But horsemanship is not just about thinking, it’s also about feeling. There’s a reason Jayne calls her program “Horsemanship with Heart.” Before you even begin to do it, you have to care. “You have to have the heart to improve yourself and have a relationship with the horse. I got an e-mail from a girl recently who told me about her horse and said, ‘I think natural horsemanship would be really good for me, what do you think? What can you offer me? Oh, and by the way, I’m blind and only have one leg.’ She also lived in England. And then I have some students say to me ‘Oh I can’t do it!’ and they’re perfectly able. That girl will do well because a lot of it is about heart and feel.”

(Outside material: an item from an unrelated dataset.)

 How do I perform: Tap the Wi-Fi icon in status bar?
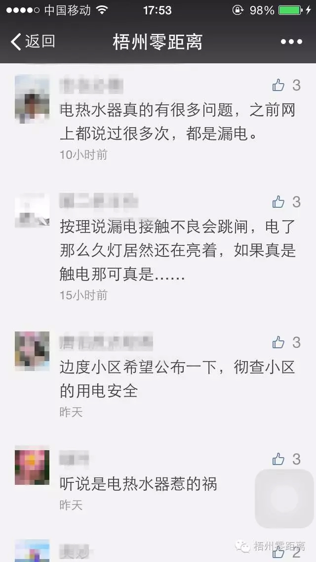click(x=102, y=10)
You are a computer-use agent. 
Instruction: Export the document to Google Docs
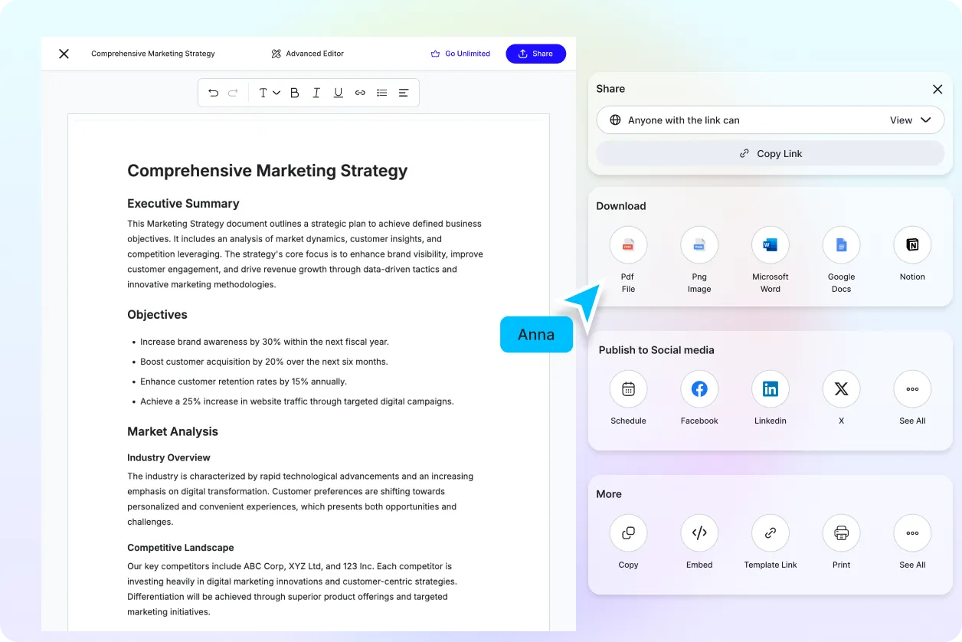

Jayne’s main challenge will be breaking through the modern paradigm of horse riding. Sometimes they come to her with fixed ideas; sometimes, after a break from riding, they come back a little afraid that the horse will be hard to control. “But with natural horsemanship, they soon feel better for it, the horse feels better for it, and everyone is actually safer. Good horsemanship is safe. The horse is looking for strong, confident leadership – not a boss – and they will follow you. The best horse you can have is already out there in your paddock. What it takes is for you to develop yourself.”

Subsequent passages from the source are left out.